__TEKS BACAAN__

- - - - -

Selasa 28 Sep 2010 02:46 WIB

Presiden Gundah Stok Beras Pemerintah Sedikit

Rep: EH Ismail/ Red: Budi Raharjo
Ilustrasi
Foto: Antara
Ilustrasi

REPUBLIKA.CO.ID,JAKARTA--Presiden Susilo Bambang Yudhoyono (SBY) terkesan gundah dengan keadaan stok beras pemerintah saat ini. Walaupun Angka Ramalan II Badan Pusat Statistik (BPS) menyebutkan akan ada surplus beras mencapai 5,6 juta ton di akhir tahun 2010, namun kenyataannya hanya sedikit beras yang dikuasai pemerintah.

Staf Khusus Presiden Bidang Pangan dan Energi, Jusuf Gunawan, mengatakan setiap kesempatan rapat koordinasi bersama para stafnya atau Rapat Kabinet bersama para menteri, Presiden SBY selalu menanyakan tentang kondisi stok pangan pemerintah. ''Setiap kali Presiden pasti tanyakan soal stok pangan, apakah ini Anda simpulkan sebagai kegundahan, ya silahkan nilai sendiri,'' ujar Jusuf kepada Republika, Senin (27/9).

Jusuf menjawab pertanyaan Republika terkait rencana pemerintah mengimpor beras guna memperkuat stok pangan nasional. Dia menjelaskan, sikap Presiden SBY tentang impor beras sudah sangat jelas, yaitu tidak mentabukan impor.

- - - - -

(Data target klik)
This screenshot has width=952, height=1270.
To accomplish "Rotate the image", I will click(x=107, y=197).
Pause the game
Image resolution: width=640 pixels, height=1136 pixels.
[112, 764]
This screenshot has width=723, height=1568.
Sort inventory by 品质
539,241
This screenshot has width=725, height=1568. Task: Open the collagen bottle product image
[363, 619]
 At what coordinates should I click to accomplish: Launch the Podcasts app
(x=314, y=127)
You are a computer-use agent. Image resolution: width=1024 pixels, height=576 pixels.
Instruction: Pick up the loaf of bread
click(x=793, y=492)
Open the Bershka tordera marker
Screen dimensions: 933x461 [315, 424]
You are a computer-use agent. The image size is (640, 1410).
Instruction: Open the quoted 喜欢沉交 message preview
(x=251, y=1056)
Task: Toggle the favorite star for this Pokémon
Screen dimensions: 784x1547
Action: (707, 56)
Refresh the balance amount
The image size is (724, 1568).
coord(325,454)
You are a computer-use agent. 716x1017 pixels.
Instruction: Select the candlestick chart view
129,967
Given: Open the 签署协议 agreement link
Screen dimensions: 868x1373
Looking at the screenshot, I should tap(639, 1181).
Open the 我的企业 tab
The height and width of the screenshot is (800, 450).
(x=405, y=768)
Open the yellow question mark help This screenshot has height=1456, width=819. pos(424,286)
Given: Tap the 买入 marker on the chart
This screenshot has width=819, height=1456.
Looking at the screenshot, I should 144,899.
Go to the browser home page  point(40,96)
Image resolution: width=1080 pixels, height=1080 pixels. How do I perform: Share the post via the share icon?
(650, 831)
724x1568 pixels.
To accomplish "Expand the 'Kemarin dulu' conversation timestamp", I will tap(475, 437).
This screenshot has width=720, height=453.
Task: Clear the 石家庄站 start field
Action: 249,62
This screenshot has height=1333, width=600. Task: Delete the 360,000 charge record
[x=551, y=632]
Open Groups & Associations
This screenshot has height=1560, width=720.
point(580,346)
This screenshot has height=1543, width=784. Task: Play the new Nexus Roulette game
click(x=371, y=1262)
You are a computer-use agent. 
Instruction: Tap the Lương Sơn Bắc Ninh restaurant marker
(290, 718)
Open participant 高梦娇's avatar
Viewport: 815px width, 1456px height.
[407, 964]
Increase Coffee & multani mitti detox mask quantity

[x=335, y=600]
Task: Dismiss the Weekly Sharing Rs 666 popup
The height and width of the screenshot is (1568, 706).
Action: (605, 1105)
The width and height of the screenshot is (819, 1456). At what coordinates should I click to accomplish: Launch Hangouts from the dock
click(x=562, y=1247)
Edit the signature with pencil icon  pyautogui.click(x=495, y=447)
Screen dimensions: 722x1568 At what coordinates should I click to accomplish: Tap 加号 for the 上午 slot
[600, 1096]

- - - - -

__PERMINTAAN__
Dalam berita tentang stok beras pemerintah, berapa surplus beras di akhir tahun 2010 menurut Angka Ramalan II BPS?

__JAWABAN TUGAS__
Mencapai 5,6 juta ton.